Clean‑eating emphasizes whole‑food ingredients, reduced added sugars, and higher protein. This banana bread embodies those principles by using whole‑grain oat flour, natural sweeteners, and Greek yogurt, making it a nutritious twist on a classic comfort food.

cultural
Q

What are the authentic traditional ingredients for banana bread versus acceptable substitutes in this High-Protein recipe?

A

Traditional banana bread uses all‑purpose flour, white sugar, butter, and sometimes walnuts. In this recipe, oat flour, almond flour, coconut sugar, and Greek yogurt are the authentic clean‑eating swaps, while protein powder, egg whites, and coconut oil serve as high‑protein, lower‑fat alternatives.

cultural
Q

What other clean‑eating dishes pair well with High-Protein Banana Bread?

A

Pair it with a side of fresh berries, a scoop of cottage cheese, or a green smoothie made with spinach and protein powder. For a savory contrast, serve alongside avocado toast or a light vegetable soup.

cultural
Q

What are the most common mistakes to avoid when making High-Protein Banana Bread?

A

Common errors include over‑mixing the batter, using under‑ripe bananas, and forgetting to cover the loaf with foil, which can cause a burnt top. Also, ensure the leavening agents are fresh; stale baking powder or soda will result in a flat loaf.

technical
Q

Why does this High-Protein Banana Bread recipe use both a whole egg and egg whites instead of just whole eggs?

A

Whole eggs add richness and emulsification, while egg whites boost the protein content without adding extra fat.
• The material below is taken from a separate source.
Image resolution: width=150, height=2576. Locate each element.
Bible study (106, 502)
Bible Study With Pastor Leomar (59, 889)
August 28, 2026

This balance keeps the crumb light while achieving the target 13 g of protein per slice.

technical
Q

What does the YouTube channel Clean & Delicious specialize in?

A

The YouTube channel Clean & Delicious focuses on wholesome, whole‑food recipes that are easy to prepare, nutritionally balanced, and designed for busy lifestyles. Host Danny Spees emphasizes high protein, low sugar, and gluten‑free options while keeping flavors bold and approachable.

channel
Q

How does the YouTube channel Clean & Delicious' approach to healthy baking differ from other health‑focused cooking channels?

A

Clean & Delicious combines straightforward, minimal‑equipment techniques with detailed ingredient swaps that boost protein and lower glycemic load, whereas many other channels focus mainly on calorie reduction or vegan substitutions. Danny often provides cost‑effective ingredient alternatives and practical pantry hacks.